Being self-conscious about one’s looks may be a problem, but
it’s not a psychiatric condition — unless it takes the
distressing and sometimes disabling form of body dysmorphic disorder.
People who have this disorder are preoccupied with what they regard
as defects in their bodies or faces. In about half of the cases, this
concern reaches delusional proportions. Others with the disorder know
that their worries are irrational, but this only makes them feel ashamed
and causes them to suffer in secret.
Since BDD patients often try to hide their problem, experts believe
it is much more common than most people realize. The rate of BDD in the
general population is about 2%. That includes cases seen by general practitioners
and psychiatrists, as well as up to 15% of patients in dermatology and
cosmetic surgery clinics.
BDD is no small problem. Looks become the key to self-esteem, with a
compulsion to examine the perceived defect, or try to repair or hide
it. BDD patients may endlessly seek reassurance or avoid others, with
inevitable effects on their work and personal relationships. Almost half
develop alcohol or drug problems. Sometimes the torment ends in suicide.
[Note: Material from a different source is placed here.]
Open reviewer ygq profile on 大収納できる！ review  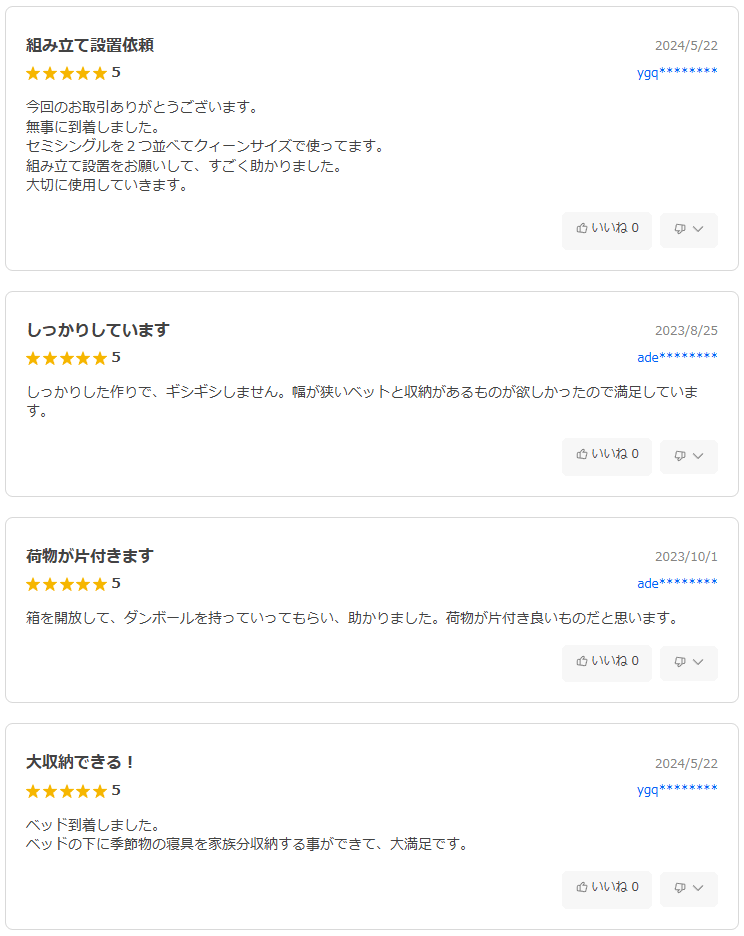[x=677, y=789]
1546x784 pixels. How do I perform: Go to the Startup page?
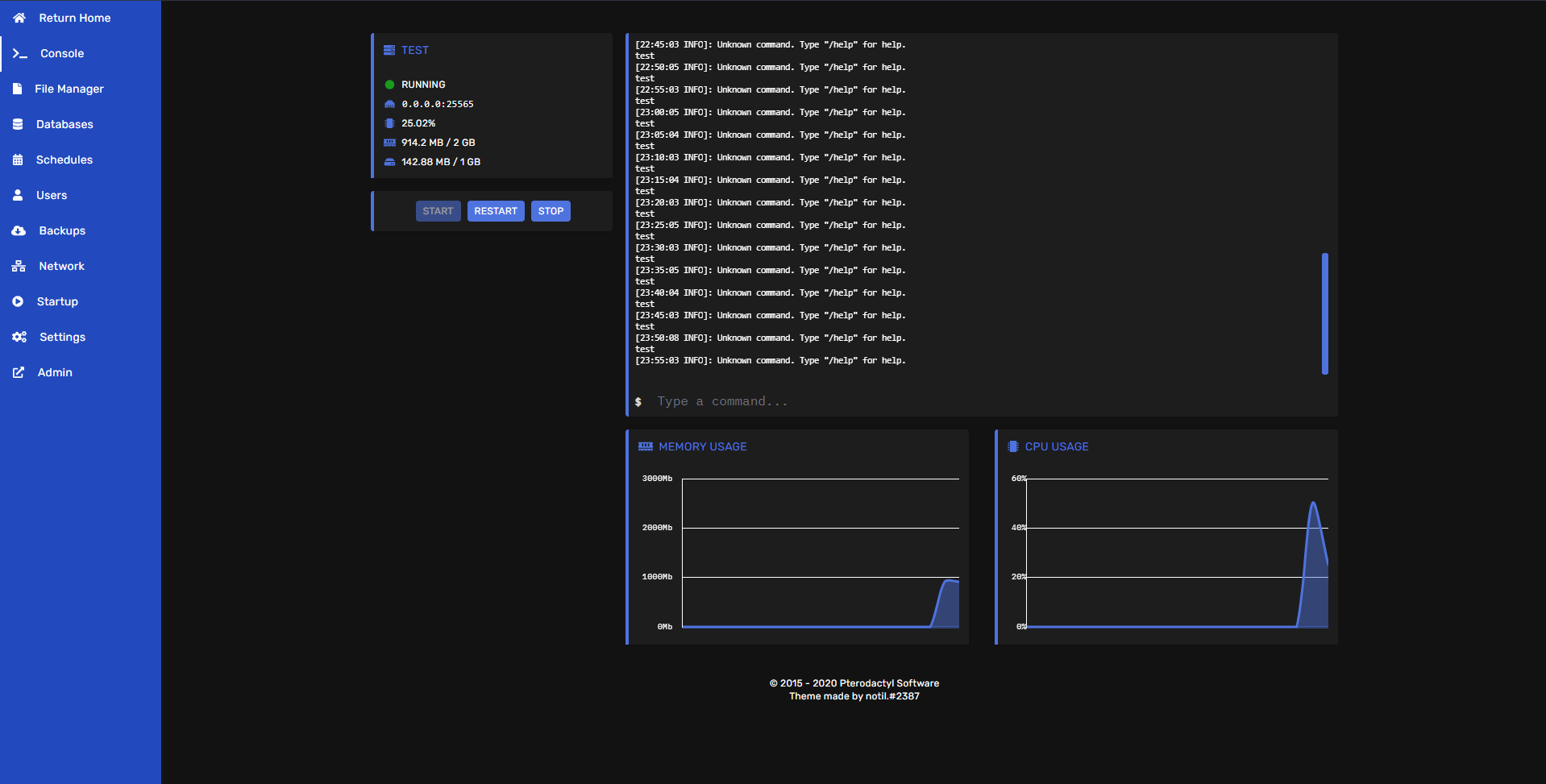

Men and women are affected equally, but in men BDD often takes the special
form of “muscle dysmorphia.” These men can never be muscular
enough. No matter how much they work out, they feel puny. They are often
anxious and depressed, compulsive about workouts and diet. They are prone
to eating disorders and may abuse anabolic steroids.
Up to half of people with BDD seek cosmetic surgery or dermatology treatment,
and often they feel worse rather than better afterward. The disappointment
may bring depression, suicidal thoughts, or a desire for revenge on the
doctor. Some sue and a few become violent.
Both temperament and culture contribute to the risk of BDD. People with
the disorder often have aesthetic interests; a surprisingly high proportion
are artists or designers. The culture reflected in our mass media and
advertising emphasizes physical perfection and promotes a favorable view
of cosmetic surgery. A survey showed that American men are more dissatisfied
with their bodies than men in Taiwan, where advertising rarely presents
images of near-naked males.
The American Psychiatric Association classifies body dysmorphic disorder
as a somatoform disorder, that is, one in which psychological problems
take the form of physical symptoms. In that respect, it resembles hypochondriasis.
But BDD may also look like obsessive-compulsive disorder — obsessive
worrying, constant grooming, repeatedly checking mirrors. When the main
concerns are weight and diet, BDD is more like an eating disorder. A
person with BDD who refuses to leave home could be said to have social
anxiety disorder. And some practitioners regard it as a variant of depression.
BDD may turn out to be not one disorder but several with different causes.
BDD is difficult to treat. The first step is recognizing the problem;
screening with a short questionnaire may help. Many patients have trouble
understanding that there is nothing wrong with their bodies or admitting
that they might have a mental disorder. Education about BDD may overcome
their resistance to being referred for mental health treatment. It’s
especially important to avoid unnecessary procedures, such as cosmetic
surgery. A few studies have shown that SSRIs like fluoxetine (Prozac
and others) can be useful when taken at high doses for at least two months.
Adding a low dose of an antipsychotic drug such as risperidone or olanzapine
has not been proved effective in BDD, but theoretically should help patients
with actual delusions. Cognitive behavior therapy is helpful for the
milder (non-delusional) forms of the illness. Above all, people with
BDD must be persuaded to think less about their appearance and concentrate
on the underlying psychological problems.